Les bœufs, qui sont si beaux et si nombreux en Italie, sont rares et maigres dans la Grèce. Athènes ne possède que cinq ou six vaches. On n’y boit d’autre lait que le lait de brebis ; on n’y mange que leur beurre, qui est blanc, léger et assez agréable, malgré un arrière-goût de suif.
Les brebis sont une des grandes richesses du pays. On compte plus de quatre millions de bêtes à laine dans le royaume[1]. Elles trouvent partout à se nourrir ; elles broutent les asphodèles et au besoin les chardons. On ne fait pas de moutons. La brebis n’a d’autre emploi que de fournir du lait et des agneaux. Le lait est transformé en fromage frais ; le fromage frais change de nom le lendemain et s’appelle minsithra : c’est un régal délicieux. La minsithra se sale dans des cuves ; le fromage salé se renferme dans des outres et s’expédie ainsi à toutes les villes du royaume. Devant chaque baccal ou boutique d’épicier, on voit une outre éventrée, pleine d’une substance blanchâtre et grumeleuse que le marchand puise avec ses mains : c’est du fromage de brebis.

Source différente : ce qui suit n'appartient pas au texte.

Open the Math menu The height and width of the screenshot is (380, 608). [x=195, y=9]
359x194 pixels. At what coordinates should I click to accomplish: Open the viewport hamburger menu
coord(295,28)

Les agneaux sont tous destinés à la Pâque. Le jour de cette grande fête, que les Grecs appellent par excellence la lambri, la brillante, il n’est pas une famille dans le royaume qui ne mange un agneau. Le vendredi saint, la ville d’Athènes est envahie par une cinquantaine de grands Valaques vêtus de hail-
- ↑ Ce nombre s’est accru d’un quart dans le courant de l’année 1854. Ce n’est pas que les brebis aient fait double portée ; mais les héros de la Thessalie n’ont pas voulu rentrer sans butin. Ils sont partis soldats, ils sont revenus bergers.